Starting at the line containing "The height and width of the screenshot is (345, 517)." and ending at the line containing "The width and height of the screenshot is (330, 242).", print every line of the material below exactly, both ends included, and stop there.

+---+

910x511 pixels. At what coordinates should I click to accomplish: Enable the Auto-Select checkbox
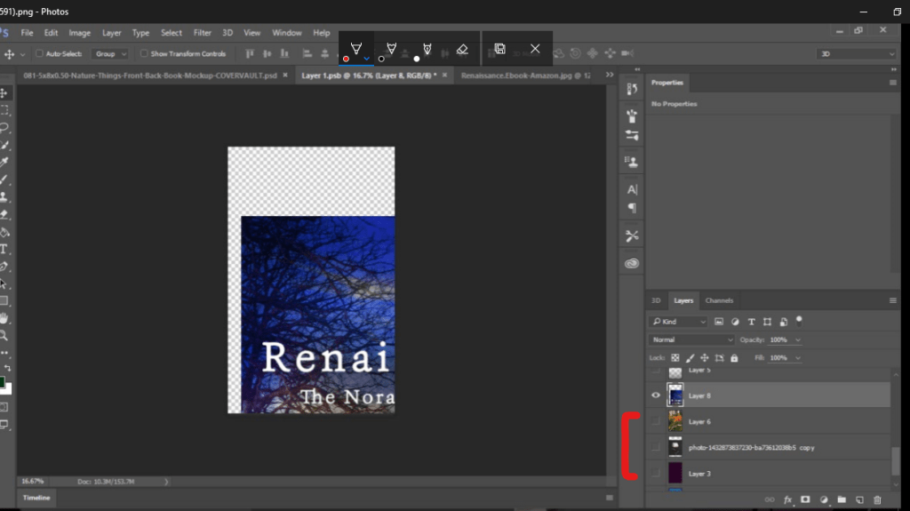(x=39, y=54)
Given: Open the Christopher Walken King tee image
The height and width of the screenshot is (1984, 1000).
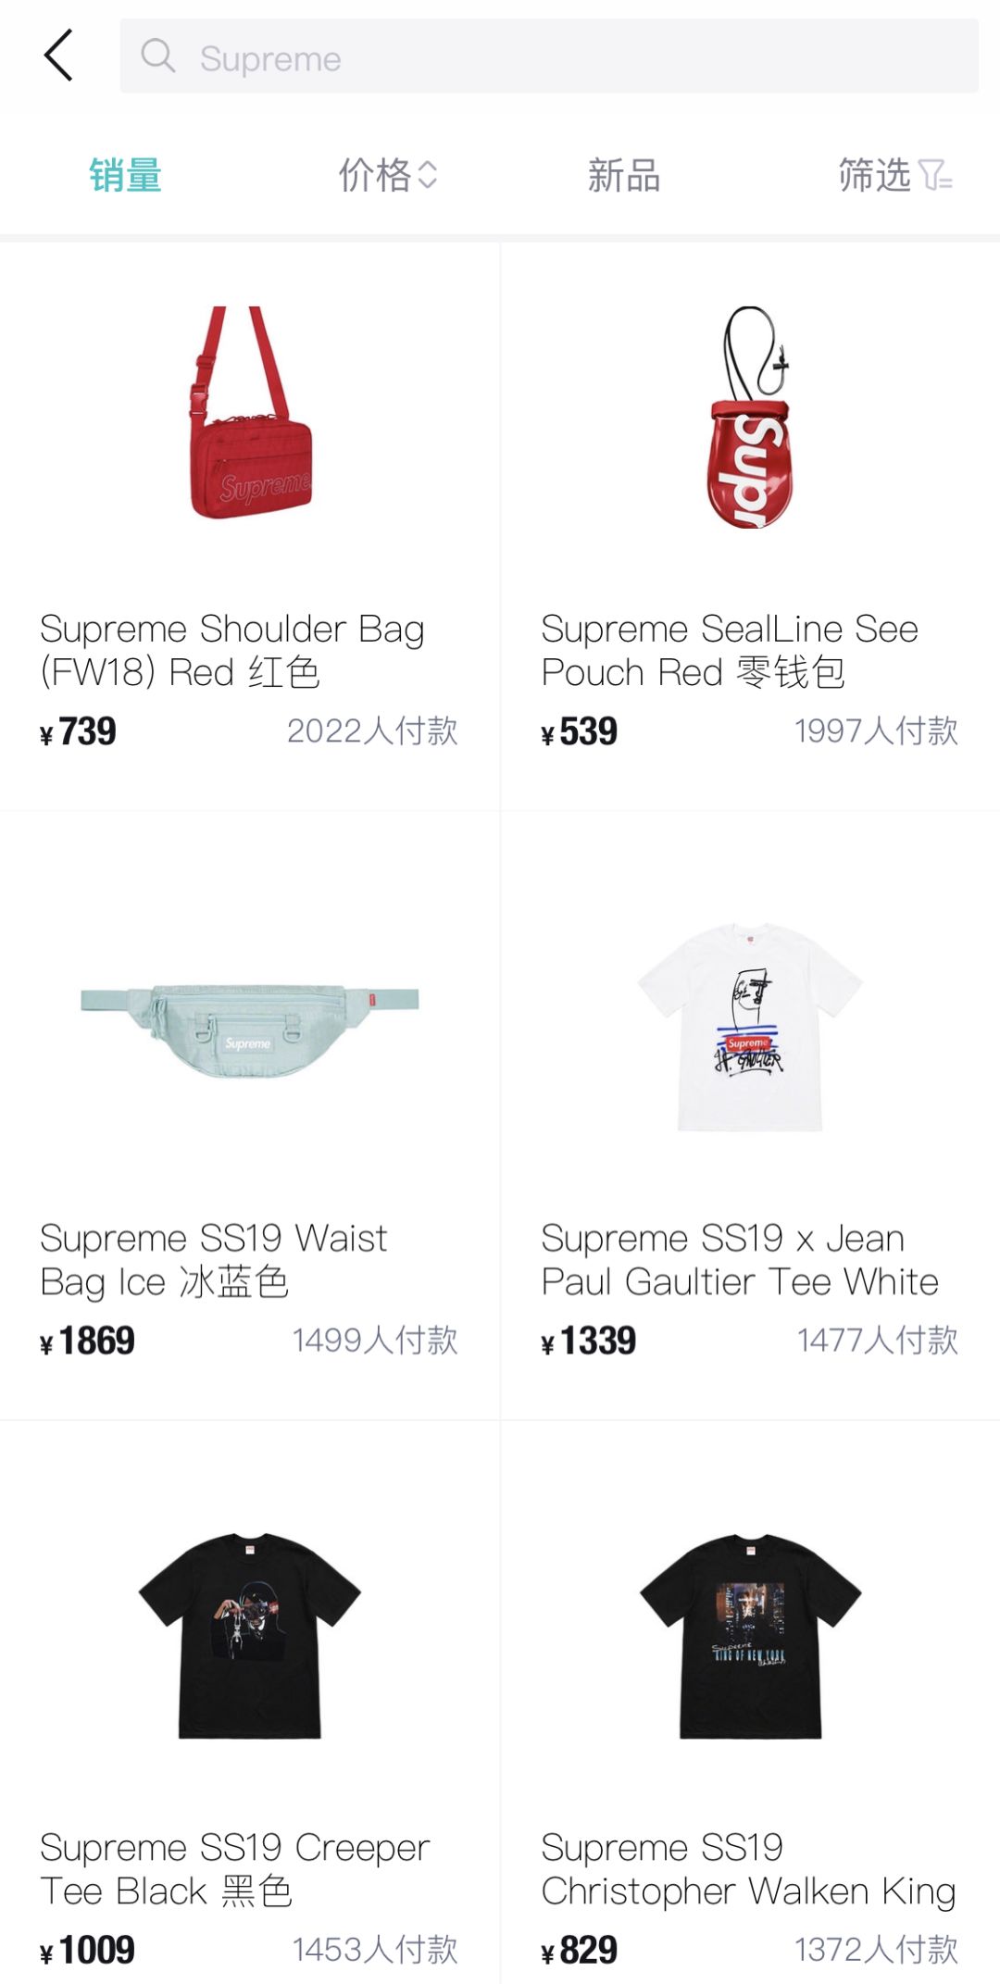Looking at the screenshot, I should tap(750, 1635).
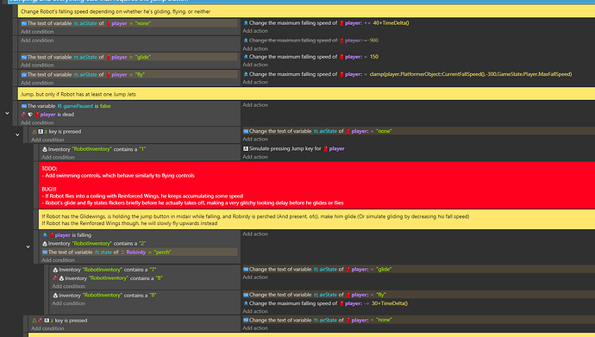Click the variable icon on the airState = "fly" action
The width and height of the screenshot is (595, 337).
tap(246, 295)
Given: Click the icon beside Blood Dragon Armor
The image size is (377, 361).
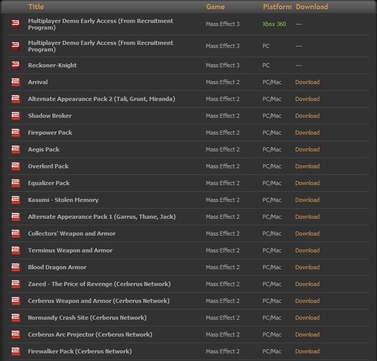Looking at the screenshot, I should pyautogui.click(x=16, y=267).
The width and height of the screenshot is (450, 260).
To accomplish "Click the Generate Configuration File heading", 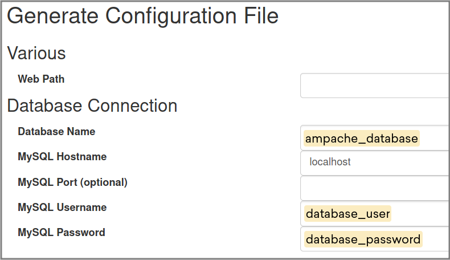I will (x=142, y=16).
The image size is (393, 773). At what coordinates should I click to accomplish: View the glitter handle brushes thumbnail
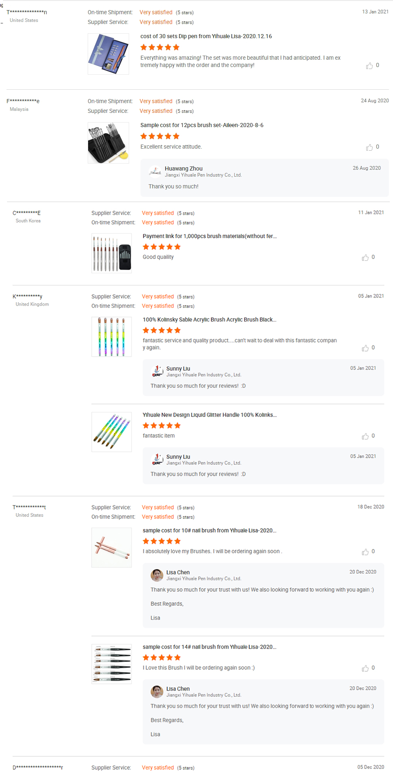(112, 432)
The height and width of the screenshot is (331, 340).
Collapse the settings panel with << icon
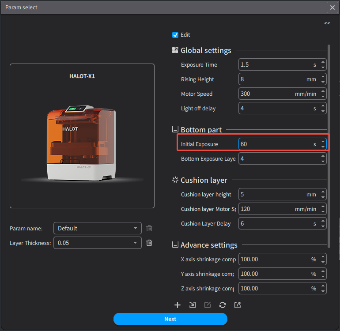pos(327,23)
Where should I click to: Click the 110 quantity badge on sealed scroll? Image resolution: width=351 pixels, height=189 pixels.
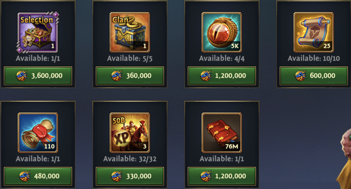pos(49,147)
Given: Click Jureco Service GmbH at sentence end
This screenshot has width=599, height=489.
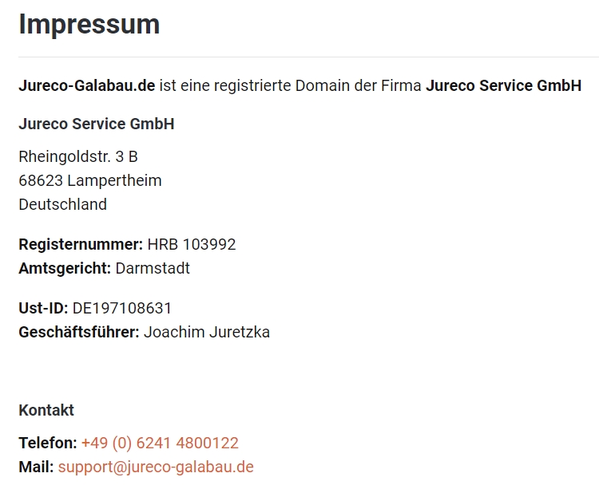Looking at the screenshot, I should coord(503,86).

+---+

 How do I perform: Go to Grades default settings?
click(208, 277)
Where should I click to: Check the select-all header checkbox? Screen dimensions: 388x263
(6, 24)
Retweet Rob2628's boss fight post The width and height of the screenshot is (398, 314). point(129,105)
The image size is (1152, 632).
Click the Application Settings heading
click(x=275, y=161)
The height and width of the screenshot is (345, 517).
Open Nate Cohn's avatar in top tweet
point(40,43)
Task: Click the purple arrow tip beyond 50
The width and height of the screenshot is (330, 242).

+---+

YOUR SOLUTION ▸
The height and width of the screenshot is (345, 517).
Open Nate Cohn's avatar in top tweet
point(40,43)
Task: Click the purple arrow tip beyond 50
The width and height of the screenshot is (330, 242).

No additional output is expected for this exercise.